In 1973, two years after President Richard M. Nixon signed the National Cancer Act of 1971, journalist Jerry D. Boyd founded The Cancer Letter.

Jerry set the standard for robust aggressive coverage of the foundations of the National Cancer Program.
The original publication used a practical design: two “galleys” per page, typeset on eight pages per issue, which were then folded and placed in envelopes to be mailed to readers.

The original logo was designed in 1973 by an art student whose name is lost to history. Jerry paid him a princely sum of $60 for his excellent work.

In 1990, Jerry retired, turning over the company to his daughter Kirsten Boyd Goldberg, who served as editor and publisher for the following 20 years.

Paul Goldberg became publisher in January 2011.

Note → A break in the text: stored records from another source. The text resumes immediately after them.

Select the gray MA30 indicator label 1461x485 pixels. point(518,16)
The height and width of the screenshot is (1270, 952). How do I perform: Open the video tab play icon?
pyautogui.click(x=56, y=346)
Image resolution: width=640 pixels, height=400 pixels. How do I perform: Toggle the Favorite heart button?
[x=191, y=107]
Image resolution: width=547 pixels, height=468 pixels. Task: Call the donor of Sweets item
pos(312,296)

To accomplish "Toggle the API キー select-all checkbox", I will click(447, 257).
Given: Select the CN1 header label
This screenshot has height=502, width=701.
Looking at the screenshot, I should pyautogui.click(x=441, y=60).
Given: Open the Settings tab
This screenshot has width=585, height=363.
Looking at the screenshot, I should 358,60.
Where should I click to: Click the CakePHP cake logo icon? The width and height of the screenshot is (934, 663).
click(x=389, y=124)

The Cancer Letter has evolved substantially since 1973

Jerry D.Boyd founded The Cancer Letter.


In 1988, we stopped hand-stuffing the envelopes for The Cancer Letter’s weekly issues.


In 1992, we launched the website.


In 1998, we started publishing online.


In 2001, we started of fering IP-verified site licenses to institutional subscribers.


In 2008, we ceased production of printed and mailed issues and started to publish exclusively online.


In 2014, we redesigned our logo, and the website, allowing readers to access articles on the web as well as on their mobile devices.


In 2017, we drastically redesigned and updated our weekly PDF, winning design awards.


In 2018, we made The Clinical Cancer Letter, by then a 41-year-old monthly publication targeted toward clinicians, into a section in our weekly issues, increasing our clinical coverage.


In 2020, we changed our submission guidelines to throw open the doors to the oncology community. Guest Editorials and Trials & Tribulations became a crucially important forum to the oncology community as researchers compared care and safety guidelines and personal experiences during the COVID-19 pandemic.


In 2021, we created the Cancer History Project, a collaborative archive of the history of cancer research and cancer research institutions. Launched as part of the 50th anniversary of the signing of the National Cancer Act, the Cancer History Project will continue to grow in perpetuity.


In 2021, we launched The Cancer Letter’s new, state-of-the-art website.